- _СТРАНИЦА_

Громадные заказы, которыми был завален дед Кавос, позволили ему достичь значительного благосостояния, а оно дало возможность вести довольно пышный образ жизни и отдаваться коллекционерской страсти. Его дом в Венеции (на Канале Гранде) был настоящим музеем. Дедом построен там же вместо глухой стенки, служившей оградой узенькому садику, выходившему на канал, существующий поныне переход на мраморных колоннах. Чего-чего не скопилось в этом венецианском доме. Превосходные картины, рисунки, старинная мебель, масса зеркал, фарфора, бронзы, хрусталя. Всё это, однако, было расставлено и развешено так, что производило впечатление антикварного склада. Впоследствии многие из этих вещей были перевезены в Петербург, а после смерти деда в 1864 году поделены между вдовой и другими наследниками. Больше всего досталось старшему сыну Альберту Сезару, но немало картин и других вещей из его собрания украшало в 80-х годах нашу квартиру, а также квартиры бабушки Кавос и дяди Кости.

- _ПЕРЕЧЕНЬ ЗАПИСЕЙ_
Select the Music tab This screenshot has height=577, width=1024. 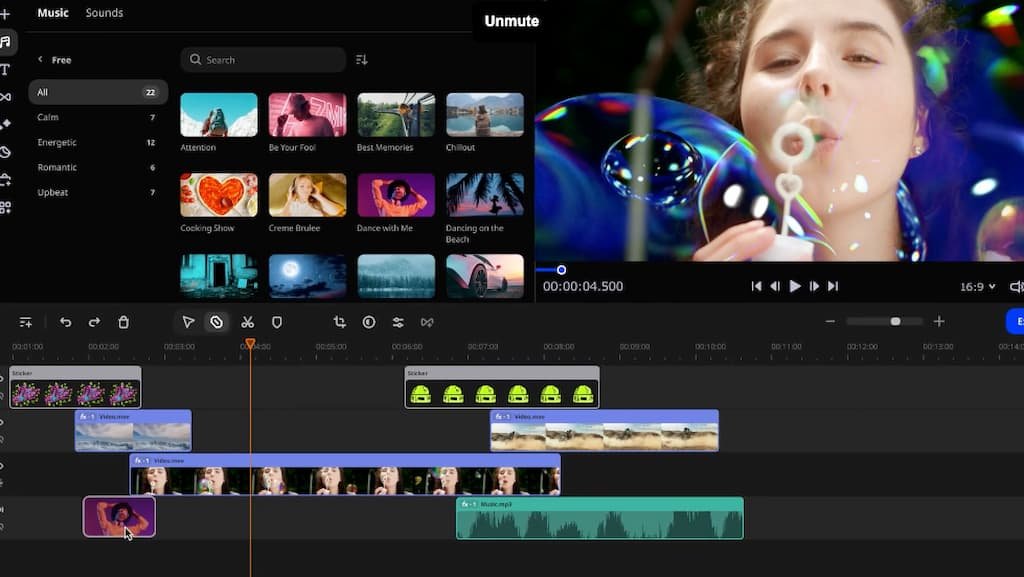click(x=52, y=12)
==
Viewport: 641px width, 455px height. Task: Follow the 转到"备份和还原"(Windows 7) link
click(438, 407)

- _ЗАДАНИЕ_
Продолжите текст о доме деда Кавоса в Венеции и его собрании, начав сразу после последнего предложения.

- _ОЖИДАЕМЫЙ ОТВЕТ_
И этого своего деда Кавоса я не имел счастья знать — он умер за шесть лет до моего появления на свет, но всё же мне он был более близок, нежели дедушка Бенуа. Моей матери было тридцать четыре года, когда она его потеряла, его вдова была непременным членом нашего семейного круга; его лично помнили мои сестры и старшие братья, да и среди наших знакомых многие любили о нём рассказывать. Меня же к покойному дедушке особенно влекла унаследованная от него коллекционерская страсть. Очень рано я стал чувствовать к нему род признательности за то, что именно благодаря этой его страсти, о которой с меньшим восторгом отзывалась моя мать, у нас было столько красивых вещей; чудесная же Венеция в целом продолжала, благодаря этим семейным сувенирам, быть чем-то для меня родным и близким. Когда часами я разглядывал висевшую в кабинете папы длинную узкую раскрашенную панораму Венеции (с неизбежной луной), когда я мечтал о том, как сам буду когда-нибудь плыть мимо этих дворцов, когда я изучал в зале маленькие две картинки, представлявшие виды дедовского палаццо, — то мне казалось, что я всё это уже знаю и что во мне оживают жизненные восприятия, симпатии, радости и художественное любопытство дедушки. Сам же он на меня глядел молодым человеком с холста, писанного Натале Скьявоне, человеком средних лет с овальной литографии 40-х годов и уже стариком с фотографии, висевшей в папином кабинете. Всюду дедушка на этих изображениях меня пленил своей элегантностью и своим барством. Мне было почему-то лестно, что я его внук, что во мне течет его кровь. Я знал также, что и весь образ его жизни пришелся бы мне по вкусу. Дом его был поставлен на широкую ногу, а постоянное сношение с родиной должно было придавать этому дому тот ореол заграничности, который как-то сливался у меня с представлением об аристократичности. Этот же тон поддерживали и оба сына, родные братья моей матери. Напротив, я чуть сетовал на моих родителей, что они этого тона не придерживались, что они даже создали себе идеалы и принципы какого-то «благоразумного, буржуазного умеренного образа жизни» и что весь порядок в нашем доме носил скорее простоватый оттенок.

Вдова дедушки Кавос и после его смерти продолжала занимать видное положение в нашем семейном кругу, ей же было уделено самое почетное место в домашних торжествах. Все её обожали, и не только «линия Кавос», но и «линия Бенуа». Между тем она не была родной бабушкой в прямом смысле — «бабушка Кавос» была второй женой дедушки.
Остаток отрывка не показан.